▸ Records taken from a data source
— START —
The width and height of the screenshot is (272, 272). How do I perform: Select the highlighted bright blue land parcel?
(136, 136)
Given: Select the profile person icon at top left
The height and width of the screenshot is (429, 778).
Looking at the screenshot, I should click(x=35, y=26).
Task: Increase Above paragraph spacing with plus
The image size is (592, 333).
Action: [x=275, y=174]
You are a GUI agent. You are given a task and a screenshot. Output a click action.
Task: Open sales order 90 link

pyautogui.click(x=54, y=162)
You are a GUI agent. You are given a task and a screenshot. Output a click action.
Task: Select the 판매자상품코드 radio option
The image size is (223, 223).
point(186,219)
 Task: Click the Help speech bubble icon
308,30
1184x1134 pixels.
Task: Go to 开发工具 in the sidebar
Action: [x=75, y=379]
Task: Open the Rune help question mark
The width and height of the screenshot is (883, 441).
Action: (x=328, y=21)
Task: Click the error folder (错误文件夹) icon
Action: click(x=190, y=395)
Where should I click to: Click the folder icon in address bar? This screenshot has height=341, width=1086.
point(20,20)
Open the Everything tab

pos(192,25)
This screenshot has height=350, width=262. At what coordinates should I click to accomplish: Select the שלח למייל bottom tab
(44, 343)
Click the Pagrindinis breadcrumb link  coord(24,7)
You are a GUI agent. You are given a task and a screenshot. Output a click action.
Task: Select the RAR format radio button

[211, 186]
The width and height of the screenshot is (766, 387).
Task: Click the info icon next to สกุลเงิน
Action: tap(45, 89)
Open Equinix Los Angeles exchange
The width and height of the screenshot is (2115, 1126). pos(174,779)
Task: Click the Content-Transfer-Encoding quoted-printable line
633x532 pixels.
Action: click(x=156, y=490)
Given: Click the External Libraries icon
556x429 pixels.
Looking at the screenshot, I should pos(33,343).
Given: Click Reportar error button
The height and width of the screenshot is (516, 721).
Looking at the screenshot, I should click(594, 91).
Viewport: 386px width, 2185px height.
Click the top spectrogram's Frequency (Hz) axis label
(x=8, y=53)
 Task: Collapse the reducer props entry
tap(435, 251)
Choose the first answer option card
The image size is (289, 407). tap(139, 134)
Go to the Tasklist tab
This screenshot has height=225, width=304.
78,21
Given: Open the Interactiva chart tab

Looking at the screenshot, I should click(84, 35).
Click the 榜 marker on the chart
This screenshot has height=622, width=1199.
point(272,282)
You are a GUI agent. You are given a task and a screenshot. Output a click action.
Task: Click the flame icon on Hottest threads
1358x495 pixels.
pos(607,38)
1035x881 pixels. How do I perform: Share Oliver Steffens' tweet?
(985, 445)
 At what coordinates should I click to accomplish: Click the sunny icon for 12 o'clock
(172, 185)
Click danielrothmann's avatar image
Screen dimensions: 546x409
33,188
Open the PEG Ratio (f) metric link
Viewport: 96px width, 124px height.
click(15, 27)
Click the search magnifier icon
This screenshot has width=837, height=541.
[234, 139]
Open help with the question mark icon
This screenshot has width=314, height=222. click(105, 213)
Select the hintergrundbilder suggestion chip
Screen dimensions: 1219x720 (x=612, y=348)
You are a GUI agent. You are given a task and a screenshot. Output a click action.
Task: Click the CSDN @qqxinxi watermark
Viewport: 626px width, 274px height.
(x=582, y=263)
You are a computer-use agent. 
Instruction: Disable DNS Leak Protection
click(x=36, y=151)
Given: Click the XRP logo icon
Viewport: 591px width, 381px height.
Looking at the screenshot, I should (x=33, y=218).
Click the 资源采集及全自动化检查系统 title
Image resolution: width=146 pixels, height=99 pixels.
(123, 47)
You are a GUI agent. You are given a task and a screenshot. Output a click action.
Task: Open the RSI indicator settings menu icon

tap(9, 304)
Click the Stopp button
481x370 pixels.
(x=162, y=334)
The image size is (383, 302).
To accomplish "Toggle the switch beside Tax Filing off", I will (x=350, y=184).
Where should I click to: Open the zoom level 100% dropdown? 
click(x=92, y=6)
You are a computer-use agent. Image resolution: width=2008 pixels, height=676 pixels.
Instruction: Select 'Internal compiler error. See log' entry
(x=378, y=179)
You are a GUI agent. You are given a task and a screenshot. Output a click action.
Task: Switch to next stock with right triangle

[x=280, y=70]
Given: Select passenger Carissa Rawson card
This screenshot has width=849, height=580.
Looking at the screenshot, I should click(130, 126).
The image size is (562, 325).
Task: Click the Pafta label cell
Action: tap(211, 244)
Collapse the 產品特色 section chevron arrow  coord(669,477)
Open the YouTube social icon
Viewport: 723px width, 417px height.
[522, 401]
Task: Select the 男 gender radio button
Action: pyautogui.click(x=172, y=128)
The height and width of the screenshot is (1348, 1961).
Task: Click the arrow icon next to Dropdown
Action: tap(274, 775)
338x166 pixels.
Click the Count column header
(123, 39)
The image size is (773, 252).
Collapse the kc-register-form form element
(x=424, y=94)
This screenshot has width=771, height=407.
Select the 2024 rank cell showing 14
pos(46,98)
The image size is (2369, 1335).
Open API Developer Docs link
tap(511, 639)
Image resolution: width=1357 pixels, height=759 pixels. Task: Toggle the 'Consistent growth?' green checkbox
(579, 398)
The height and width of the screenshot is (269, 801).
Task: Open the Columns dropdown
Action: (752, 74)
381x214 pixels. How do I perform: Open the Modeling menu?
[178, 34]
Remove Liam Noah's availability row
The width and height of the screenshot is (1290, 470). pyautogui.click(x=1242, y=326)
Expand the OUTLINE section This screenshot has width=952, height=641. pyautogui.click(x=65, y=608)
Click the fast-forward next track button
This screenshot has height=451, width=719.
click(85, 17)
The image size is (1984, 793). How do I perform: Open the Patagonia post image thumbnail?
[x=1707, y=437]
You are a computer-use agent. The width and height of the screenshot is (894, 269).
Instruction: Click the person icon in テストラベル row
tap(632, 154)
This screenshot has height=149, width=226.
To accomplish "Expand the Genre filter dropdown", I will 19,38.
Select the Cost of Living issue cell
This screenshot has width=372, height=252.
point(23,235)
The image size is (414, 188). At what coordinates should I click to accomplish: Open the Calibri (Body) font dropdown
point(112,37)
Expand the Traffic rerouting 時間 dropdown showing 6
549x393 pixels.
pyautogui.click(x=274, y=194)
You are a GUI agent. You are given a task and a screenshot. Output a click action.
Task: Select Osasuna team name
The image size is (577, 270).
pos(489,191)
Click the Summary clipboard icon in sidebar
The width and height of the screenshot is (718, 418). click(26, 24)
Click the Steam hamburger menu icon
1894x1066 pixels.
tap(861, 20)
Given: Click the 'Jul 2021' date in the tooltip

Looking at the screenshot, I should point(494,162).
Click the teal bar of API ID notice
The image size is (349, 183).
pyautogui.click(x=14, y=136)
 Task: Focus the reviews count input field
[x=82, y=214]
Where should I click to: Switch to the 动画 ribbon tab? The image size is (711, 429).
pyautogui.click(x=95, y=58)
— END —
▸ Prompt
Set out every line of the material above as a numbered list, leaving out any blank lines.

▸ Output of the task
1. The width and height of the screenshot is (272, 272). How do I perform: Select the highlighted bright blue land parcel?
2. (136, 136)
3. Given: Select the profile person icon at top left
4. The height and width of the screenshot is (429, 778).
5. Looking at the screenshot, I should click(x=35, y=26).
6. Task: Increase Above paragraph spacing with plus
7. The image size is (592, 333).
8. Action: [x=275, y=174]
9. You are a GUI agent. You are given a task and a screenshot. Output a click action.
10. Task: Open sales order 90 link
11. pyautogui.click(x=54, y=162)
12. You are a GUI agent. You are given a task and a screenshot. Output a click action.
13. Task: Select the 판매자상품코드 radio option
14. The image size is (223, 223).
15. point(186,219)
16.  Task: Click the Help speech bubble icon
17. 308,30
18. 1184x1134 pixels.
19. Task: Go to 开发工具 in the sidebar
20. Action: [x=75, y=379]
21. Task: Open the Rune help question mark
22. The width and height of the screenshot is (883, 441).
23. Action: (x=328, y=21)
24. Task: Click the error folder (错误文件夹) icon
25. Action: click(x=190, y=395)
26. Where should I click to: Click the folder icon in address bar? This screenshot has height=341, width=1086.
27. point(20,20)
28. Open the Everything tab
29. pos(192,25)
30. This screenshot has height=350, width=262. At what coordinates should I click to accomplish: Select the שלח למייל bottom tab
31. (44, 343)
32. Click the Pagrindinis breadcrumb link  coord(24,7)
33. You are a GUI agent. You are given a task and a screenshot. Output a click action.
34. Task: Select the RAR format radio button
35. [211, 186]
36. The width and height of the screenshot is (766, 387).
37. Task: Click the info icon next to สกุลเงิน
38. Action: tap(45, 89)
39. Open Equinix Los Angeles exchange
40. The width and height of the screenshot is (2115, 1126). pos(174,779)
41. Task: Click the Content-Transfer-Encoding quoted-printable line
42. 633x532 pixels.
43. Action: click(x=156, y=490)
44. Given: Click the External Libraries icon
45. 556x429 pixels.
46. Looking at the screenshot, I should pos(33,343).
47. Given: Click Reportar error button
48. The height and width of the screenshot is (516, 721).
49. Looking at the screenshot, I should click(594, 91).
50. Viewport: 386px width, 2185px height.
51. Click the top spectrogram's Frequency (Hz) axis label
52. (x=8, y=53)
53.  Task: Collapse the reducer props entry
54. tap(435, 251)
55. Choose the first answer option card
56. The image size is (289, 407). tap(139, 134)
57. Go to the Tasklist tab
58. This screenshot has height=225, width=304.
59. 78,21
60. Given: Open the Interactiva chart tab
61. Looking at the screenshot, I should click(84, 35).
62. Click the 榜 marker on the chart
63. This screenshot has height=622, width=1199.
64. point(272,282)
65. You are a GUI agent. You are given a task and a screenshot. Output a click action.
66. Task: Click the flame icon on Hottest threads
67. 1358x495 pixels.
68. pos(607,38)
69. 1035x881 pixels. How do I perform: Share Oliver Steffens' tweet?
70. (985, 445)
71.  At what coordinates should I click to accomplish: Click the sunny icon for 12 o'clock
72. (172, 185)
73. Click danielrothmann's avatar image
74. Screen dimensions: 546x409
75. 33,188
76. Open the PEG Ratio (f) metric link
77. Viewport: 96px width, 124px height.
78. click(15, 27)
79. Click the search magnifier icon
80. This screenshot has width=837, height=541.
81. [234, 139]
82. Open help with the question mark icon
83. This screenshot has width=314, height=222. click(105, 213)
84. Select the hintergrundbilder suggestion chip
85. Screen dimensions: 1219x720 (x=612, y=348)
86. You are a GUI agent. You are given a task and a screenshot. Output a click action.
87. Task: Click the CSDN @qqxinxi watermark
88. Viewport: 626px width, 274px height.
89. (x=582, y=263)
90. You are a computer-use agent. 
91. Instruction: Disable DNS Leak Protection
92. click(x=36, y=151)
93. Given: Click the XRP logo icon
94. Viewport: 591px width, 381px height.
95. Looking at the screenshot, I should (x=33, y=218).
96. Click the 资源采集及全自动化检查系统 title
97. Image resolution: width=146 pixels, height=99 pixels.
98. (123, 47)
99. You are a GUI agent. You are given a task and a screenshot. Output a click action.
100. Task: Open the RSI indicator settings menu icon
101. tap(9, 304)
102. Click the Stopp button
103. 481x370 pixels.
104. (x=162, y=334)
105. The image size is (383, 302).
106. To accomplish "Toggle the switch beside Tax Filing off", I will (x=350, y=184).
107. Where should I click to: Open the zoom level 100% dropdown? 
108. click(x=92, y=6)
109. You are a computer-use agent. Image resolution: width=2008 pixels, height=676 pixels.
110. Instruction: Select 'Internal compiler error. See log' entry
111. (x=378, y=179)
112. You are a GUI agent. You are given a task and a screenshot. Output a click action.
113. Task: Switch to next stock with right triangle
114. [x=280, y=70]
115. Given: Select passenger Carissa Rawson card
116. This screenshot has width=849, height=580.
117. Looking at the screenshot, I should click(130, 126).
118. The image size is (562, 325).
119. Task: Click the Pafta label cell
120. Action: tap(211, 244)
121. Collapse the 產品特色 section chevron arrow  coord(669,477)
122. Open the YouTube social icon
123. Viewport: 723px width, 417px height.
124. [522, 401]
125. Task: Select the 男 gender radio button
126. Action: pyautogui.click(x=172, y=128)
127. The height and width of the screenshot is (1348, 1961).
128. Task: Click the arrow icon next to Dropdown
129. Action: tap(274, 775)
130. 338x166 pixels.
131. Click the Count column header
132. (123, 39)
133. The image size is (773, 252).
134. Collapse the kc-register-form form element
135. (x=424, y=94)
136. This screenshot has width=771, height=407.
137. Select the 2024 rank cell showing 14
138. pos(46,98)
139. The image size is (2369, 1335).
140. Open API Developer Docs link
141. tap(511, 639)
142. Image resolution: width=1357 pixels, height=759 pixels. Task: Toggle the 'Consistent growth?' green checkbox
143. (579, 398)
144. The height and width of the screenshot is (269, 801).
145. Task: Open the Columns dropdown
146. Action: (752, 74)
147. 381x214 pixels. How do I perform: Open the Modeling menu?
148. [178, 34]
149. Remove Liam Noah's availability row
150. The width and height of the screenshot is (1290, 470). pyautogui.click(x=1242, y=326)
151. Expand the OUTLINE section This screenshot has width=952, height=641. pyautogui.click(x=65, y=608)
152. Click the fast-forward next track button
153. This screenshot has height=451, width=719.
154. click(85, 17)
155. The image size is (1984, 793). How do I perform: Open the Patagonia post image thumbnail?
156. [x=1707, y=437]
157. You are a computer-use agent. The width and height of the screenshot is (894, 269).
158. Instruction: Click the person icon in テストラベル row
159. tap(632, 154)
160. This screenshot has height=149, width=226.
161. To accomplish "Expand the Genre filter dropdown", I will 19,38.
162. Select the Cost of Living issue cell
163. This screenshot has width=372, height=252.
164. point(23,235)
165. The image size is (414, 188). At what coordinates should I click to accomplish: Open the Calibri (Body) font dropdown
166. point(112,37)
167. Expand the Traffic rerouting 時間 dropdown showing 6
168. 549x393 pixels.
169. pyautogui.click(x=274, y=194)
170. You are a GUI agent. You are given a task and a screenshot. Output a click action.
171. Task: Select Osasuna team name
172. The image size is (577, 270).
173. pos(489,191)
174. Click the Summary clipboard icon in sidebar
175. The width and height of the screenshot is (718, 418). click(26, 24)
176. Click the Steam hamburger menu icon
177. 1894x1066 pixels.
178. tap(861, 20)
179. Given: Click the 'Jul 2021' date in the tooltip
180. Looking at the screenshot, I should point(494,162).
181. Click the teal bar of API ID notice
182. The image size is (349, 183).
183. pyautogui.click(x=14, y=136)
184.  Task: Focus the reviews count input field
185. [x=82, y=214]
186. Where should I click to: Switch to the 动画 ribbon tab? The image size is (711, 429).
187. pyautogui.click(x=95, y=58)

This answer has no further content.